Tout cela implique une attention collective sur ce qu’on développe et autorise, a-t-il conclu.
L’IA en campagne
Juliette de Causans, spécialiste des réseaux sociaux et candidate Europe Egalité Ecologie a pris la parole à son tour pour témoigner de son usage de l’IA au service de sa campagne électorale.
Déplorant un temps de parole quasi-nul, elle étudie d’abord avec attention le code électoral afin que l’usage qu’elle compte faire de l’IA n’y contrevienne pas.
Le texte interdit l’utilisation de l’identité d’un autre. Il ne faut pas non plus porter atteinte aux bonnes mœurs, ni être injurieux à l’égard de ses concurrents, « ce qui est en revanche permis aux USA », souligne-t-elle au passage. En revanche, on a le droit de se caricaturer soi-même.
Ainsi au fait des limites à ne pas dépasser, lors des européennes de 2024, elle utilise une photo d’elle modifiée pour un coût de 40 euros. L’affiche fait scandale. Elle y figure de profil, avec une poitrine de taille « exagérée », vêtue d’un pull moulant, tête tournée vers la droite, « pour symboliser l’avenir », sourire aux lèvres, « signe qu’elle a quelque chose à proposer », vêtue de rouge afin de suggérer la séduction. Juliette de Causans qui se définit comme une personne d’un naturel réservé, juriste de métier, se félicite d’avoir eu le courage de faire cet usage de l’IA qui pose la question de la technologie au service de l’humain, et en l’occurrence de l’écologie.
Un bêtatesteur convaincu
Avocat spécialiste du RGPD (règlement général de protection des données), Romain Mirabile, boucle ce tour de table en évoquant une réglementation qui évolue avec un train de retard tant la technologie avance rapidement.
L’IA Act européen interdit notamment le scoring des personnes. La CNIL est quant à elle vigilante quant au respect de la non-diffusion de données personnelles dans le domaine public.
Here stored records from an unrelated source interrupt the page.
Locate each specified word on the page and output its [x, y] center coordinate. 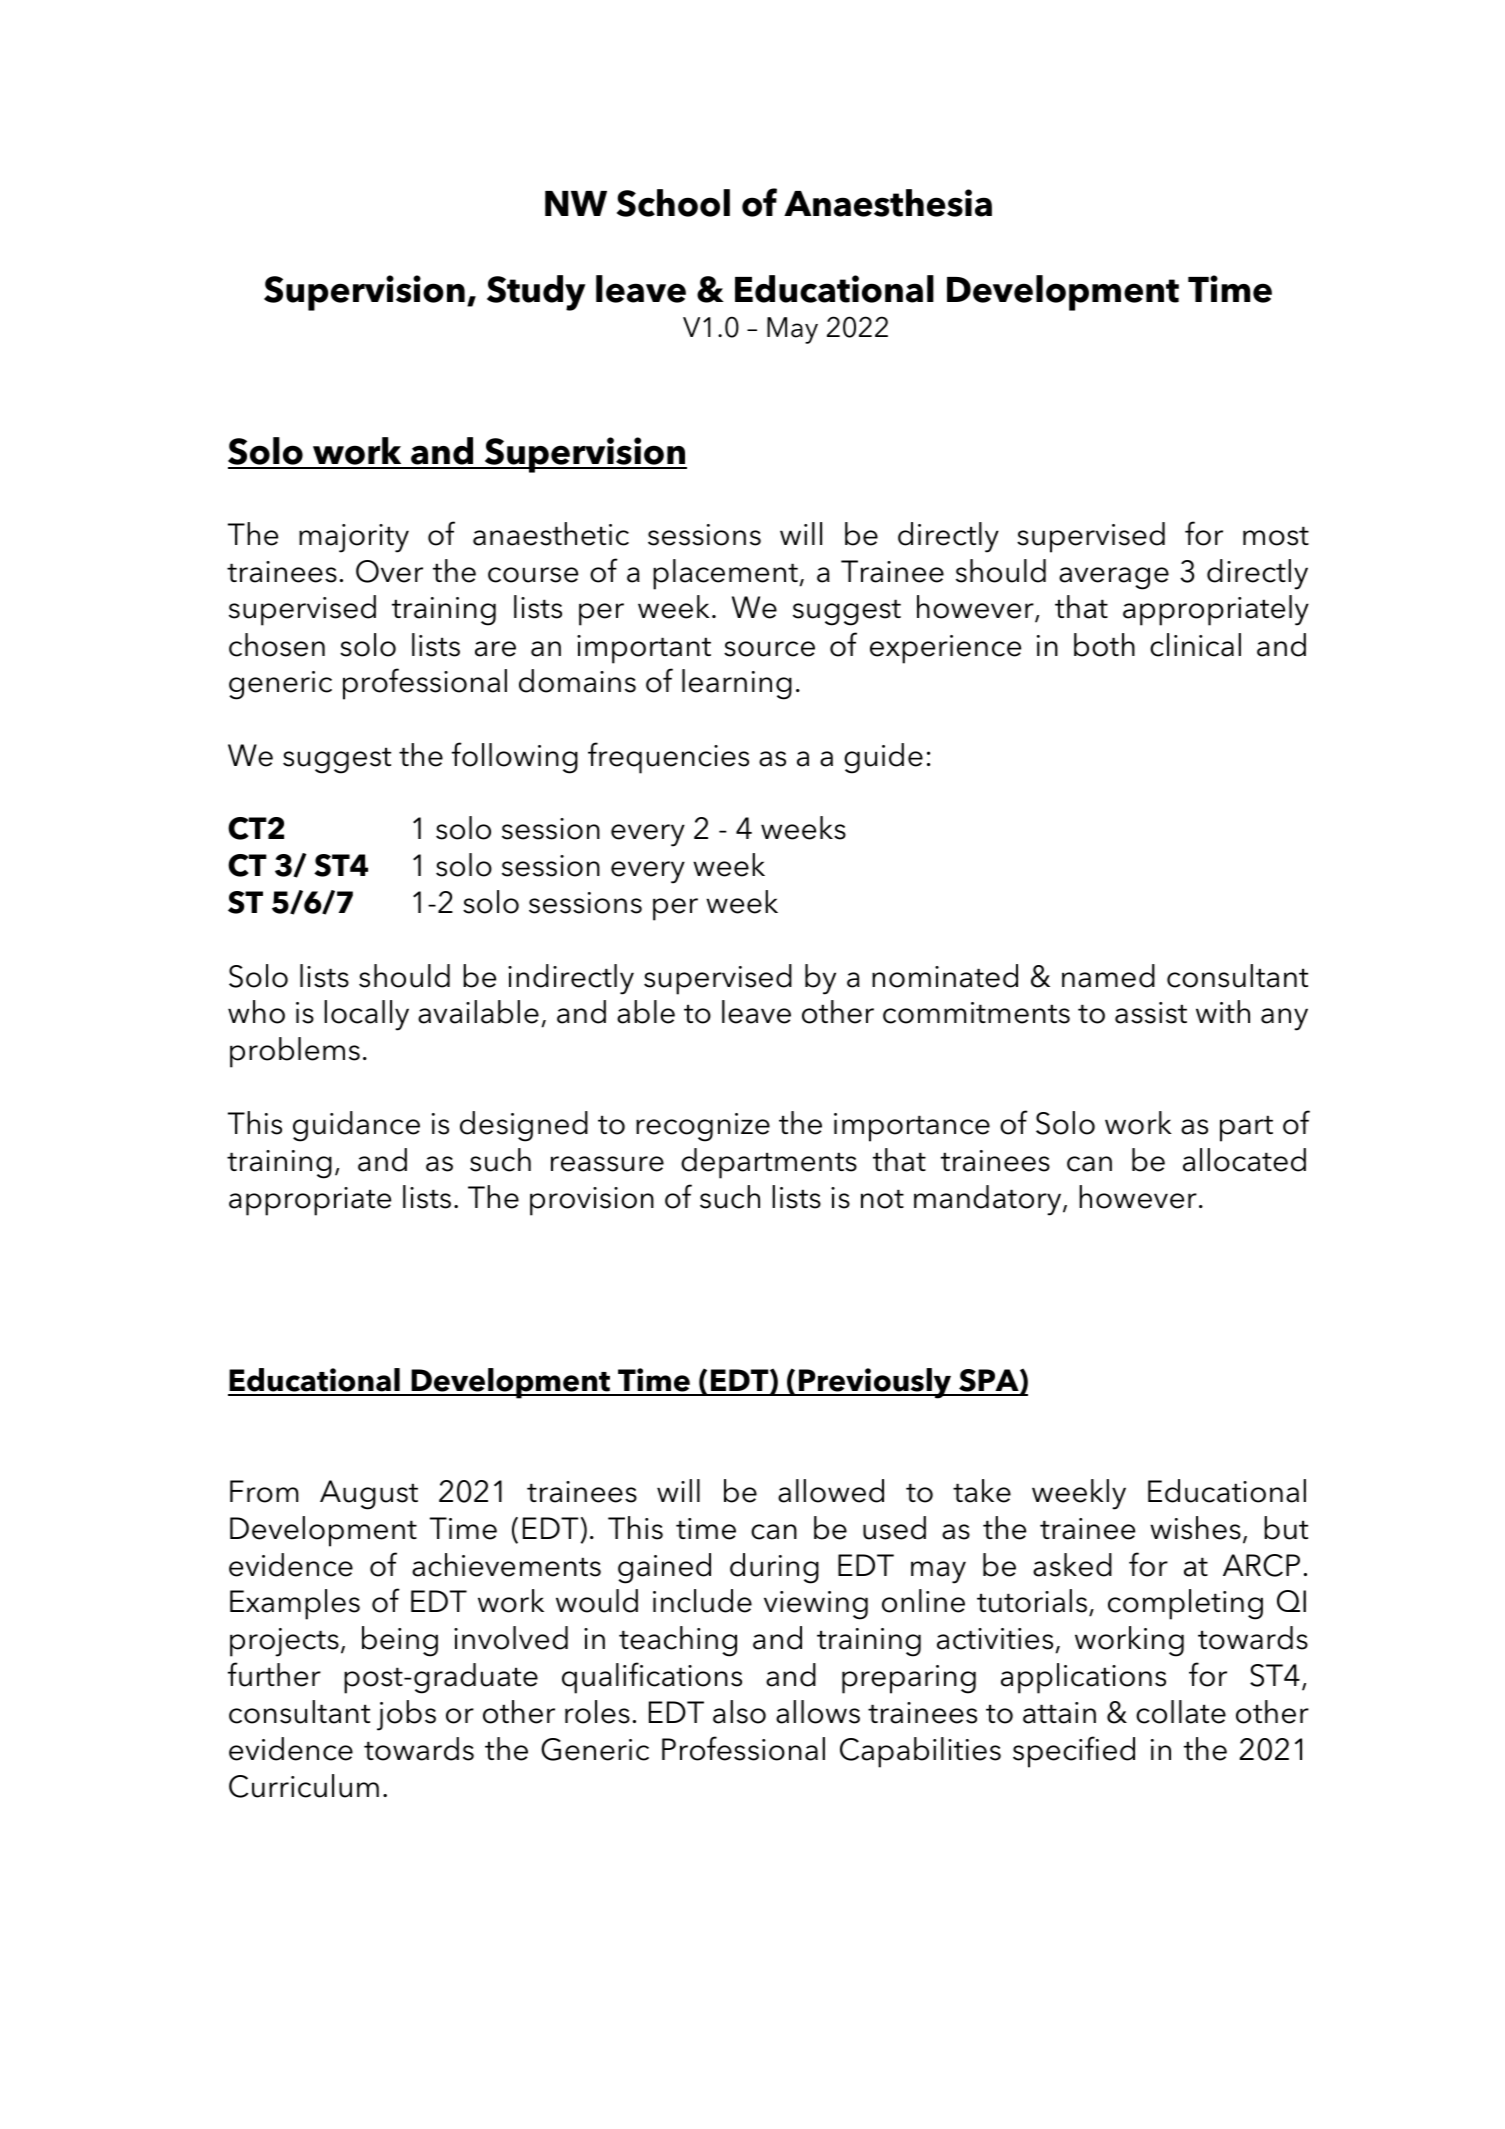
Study [536, 293]
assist [1151, 1013]
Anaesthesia [888, 203]
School [673, 203]
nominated [945, 976]
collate [1181, 1712]
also [739, 1712]
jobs [406, 1715]
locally [366, 1015]
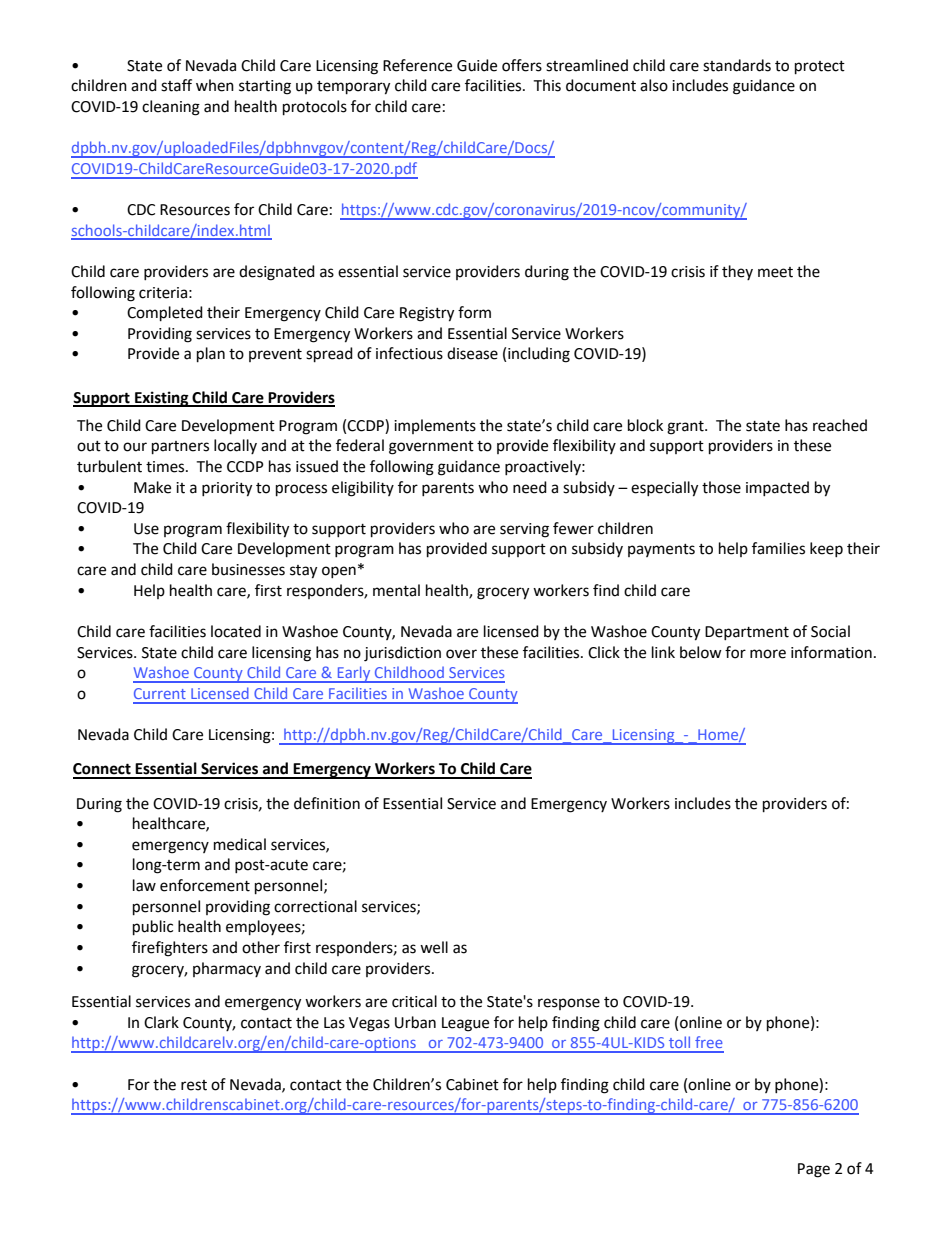 The height and width of the page is (1233, 952). I want to click on standards, so click(737, 65).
L’IA interroge la responsabilité professionnelle et la nécessité de vérifier les résultats obtenus par le biais de l’IA qui, de fait, peut produire des hallucinations comme, par exemple, de fausses jurisprudences.
Bêtatesteur d’AlterEgo, Romain Mirabile juge la Revue fiduciaire « très intelligente dans l’utilisation de l’IA » car d’une part, AlterEgo repose sur une base de données constituée du fonds documentaire de GRF, ce qui évite hallucinations et erreurs. D’autre part, le dispositif sectorise par univers, par métier : « les éléments de contexte du prompt initial sont plus précis sans qu’on les voie, note-t-il. Enfin, les sources (articles de loi…) sont précisées, ce qui permet de gagner du temps aux utilisateurs qui souhaitent les vérifier.